Many sellers tell their agent they expect to sell the property “as-is”. The fact is that the standard purchase contract in California now specifies that the buyer is buying it in its present “as-is” condition, but that the buyer has a right for an agreed period of time to find out what that condition consists of. Typically, the inspection contingency period is between seven and seventeen days, and buyers might choose to have various specialists check things out in addition to a general building inspection. This may include inspections for termites or dry rot, sewer line or chimney scoping (with a camera), or a closer look at possible environmental issues such as mold. Other inspections often performed are to check the condition of the roof, drainage or geology of a property (especially on a hillside).

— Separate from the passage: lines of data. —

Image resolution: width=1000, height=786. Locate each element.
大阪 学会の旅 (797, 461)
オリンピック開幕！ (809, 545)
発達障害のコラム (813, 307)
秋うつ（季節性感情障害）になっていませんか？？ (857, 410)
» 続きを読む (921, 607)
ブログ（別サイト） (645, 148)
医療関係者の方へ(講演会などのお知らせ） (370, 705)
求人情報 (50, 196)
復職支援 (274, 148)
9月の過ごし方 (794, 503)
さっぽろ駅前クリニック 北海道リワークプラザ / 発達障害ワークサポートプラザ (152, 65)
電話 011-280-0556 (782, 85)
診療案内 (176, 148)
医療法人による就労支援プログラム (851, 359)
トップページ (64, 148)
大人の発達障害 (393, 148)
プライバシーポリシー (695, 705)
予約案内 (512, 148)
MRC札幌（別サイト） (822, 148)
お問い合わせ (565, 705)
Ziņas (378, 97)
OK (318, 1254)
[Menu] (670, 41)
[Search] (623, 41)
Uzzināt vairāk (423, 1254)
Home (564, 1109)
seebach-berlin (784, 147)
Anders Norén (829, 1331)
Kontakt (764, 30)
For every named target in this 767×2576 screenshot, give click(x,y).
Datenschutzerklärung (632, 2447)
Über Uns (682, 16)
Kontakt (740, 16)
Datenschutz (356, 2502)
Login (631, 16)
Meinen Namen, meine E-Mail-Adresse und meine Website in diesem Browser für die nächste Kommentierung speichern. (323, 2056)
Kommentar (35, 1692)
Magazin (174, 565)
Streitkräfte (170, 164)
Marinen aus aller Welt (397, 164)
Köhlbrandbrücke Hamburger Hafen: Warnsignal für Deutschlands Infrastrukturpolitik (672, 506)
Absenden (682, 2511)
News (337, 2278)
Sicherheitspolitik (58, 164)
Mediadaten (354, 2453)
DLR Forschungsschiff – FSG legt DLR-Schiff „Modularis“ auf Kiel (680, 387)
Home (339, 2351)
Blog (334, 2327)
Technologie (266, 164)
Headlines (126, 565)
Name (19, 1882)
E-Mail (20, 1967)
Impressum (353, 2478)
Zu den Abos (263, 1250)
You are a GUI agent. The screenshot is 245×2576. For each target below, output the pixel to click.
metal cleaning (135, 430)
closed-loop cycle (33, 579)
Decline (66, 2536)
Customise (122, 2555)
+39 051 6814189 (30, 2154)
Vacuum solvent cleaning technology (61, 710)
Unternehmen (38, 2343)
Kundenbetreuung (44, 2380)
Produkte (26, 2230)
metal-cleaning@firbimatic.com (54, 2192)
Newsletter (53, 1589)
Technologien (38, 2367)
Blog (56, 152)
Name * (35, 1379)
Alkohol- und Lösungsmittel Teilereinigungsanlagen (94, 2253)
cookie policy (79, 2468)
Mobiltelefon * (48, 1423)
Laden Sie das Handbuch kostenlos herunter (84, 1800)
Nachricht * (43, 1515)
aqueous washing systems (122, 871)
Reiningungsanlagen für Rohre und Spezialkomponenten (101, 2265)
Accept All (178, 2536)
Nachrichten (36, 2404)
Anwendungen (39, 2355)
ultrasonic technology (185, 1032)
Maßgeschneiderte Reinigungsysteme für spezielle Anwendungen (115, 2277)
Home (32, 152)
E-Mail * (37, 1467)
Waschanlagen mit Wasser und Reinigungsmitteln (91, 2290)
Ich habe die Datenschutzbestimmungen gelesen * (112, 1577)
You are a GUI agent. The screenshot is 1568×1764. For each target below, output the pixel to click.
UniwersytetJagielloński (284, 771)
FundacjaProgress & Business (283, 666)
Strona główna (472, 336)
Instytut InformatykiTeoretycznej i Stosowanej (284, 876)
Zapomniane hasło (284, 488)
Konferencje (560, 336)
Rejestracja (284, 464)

If a buyer finds various conditions that are not fully acceptable to him or her, they may request the seller either resolve the situation or provide a credit in the escrow to offset the cost of work requested. The seller may elect to accept the request, reject it, or propose a compromise. It will then be up to the buyer to accept the seller’s response or not, or to suggest an alternative compromise.

Another key contingency in the contract is the loan contingency. Most contracts provide a period of 17-30 days for the buyer to obtain loan approval and an appraisal sufficient for the lender to underwrite and fund the loan. Due to a rapidly appreciating market and increased government regulations, the process of obtaining a loan has become more difficult. It is not unusual for buyers to request a time extension to remove their financial contingency, and sometimes a second appraisal is required which may delay the process another day or so.

If the purchase is in a homeowner’s association, the buyer has several days to review the association bylaws, budget, minutes from meetings, etc. Special assessments and increased monthly payments may become issues.

The contingency periods protect the buyer from having their deposit at risk until they have removed all of their contingencies. If they do not remove them by the dates agreed upon, and if an extension of time is not mutually accepted, the seller may issue a “Notice to Perform”. This notice typically will give the buyer two days to either remove contingencies or risk the seller then cancelling the escrow if the seller chooses to.

Both buyers and sellers should discuss these and many related issues with their agent before entering into a purchase agreement. Misunderstandings or false expectations can be avoided by doing so, and smoother transactions are much more likely to close as desired by all parties.